:: Exercise ::
Once the pictures are removed, return each record below exactly as written.

[Stored data entries]
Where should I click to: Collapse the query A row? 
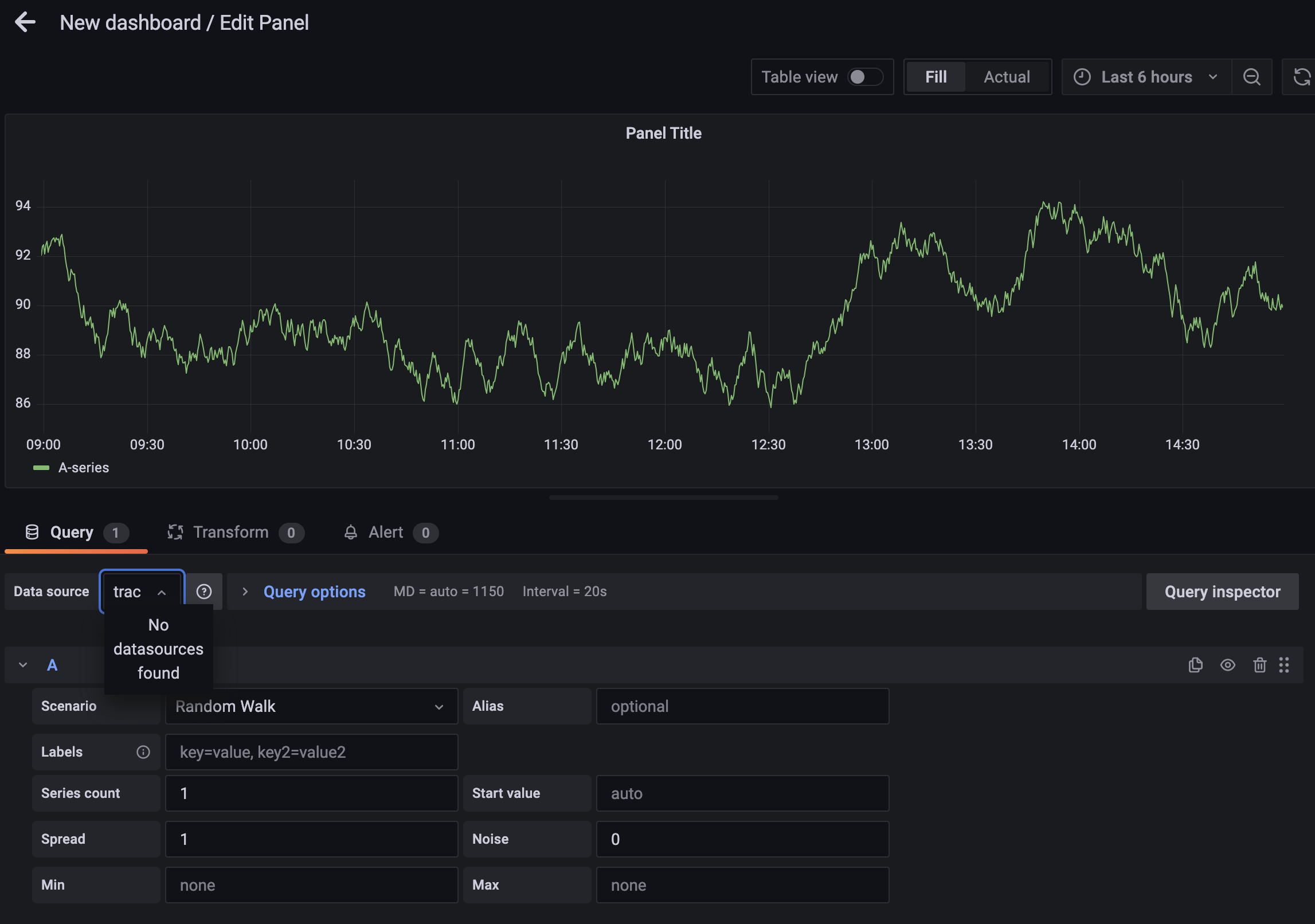click(23, 665)
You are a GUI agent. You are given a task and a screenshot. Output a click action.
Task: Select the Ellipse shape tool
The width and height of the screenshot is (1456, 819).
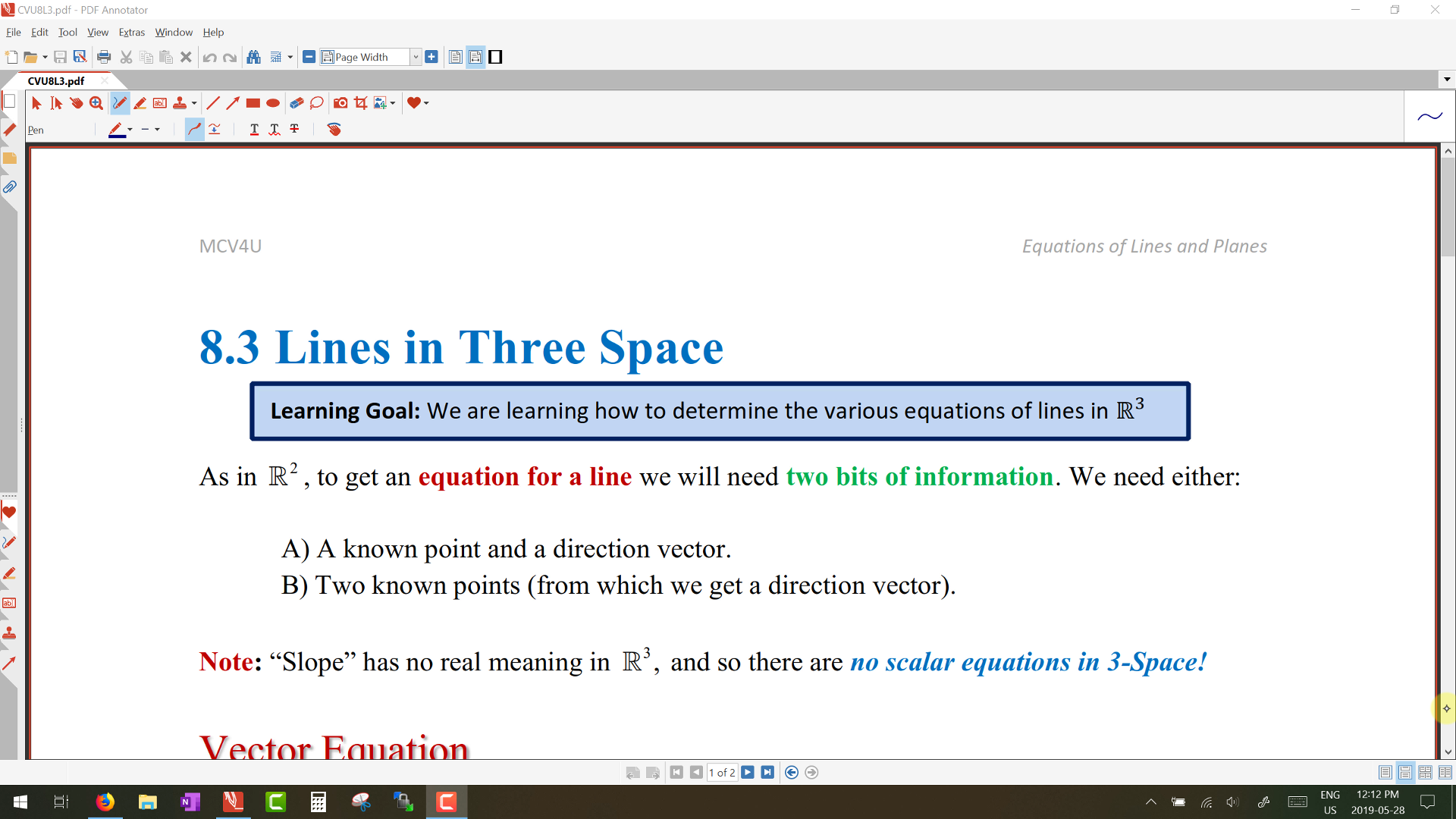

:: Expected answer ::
Where should I click to: Collapse the query A row? 
click(23, 665)
You are a GUI agent. You are given a task and a screenshot. Output a click action.
Task: Select the Ellipse shape tool
The width and height of the screenshot is (1456, 819).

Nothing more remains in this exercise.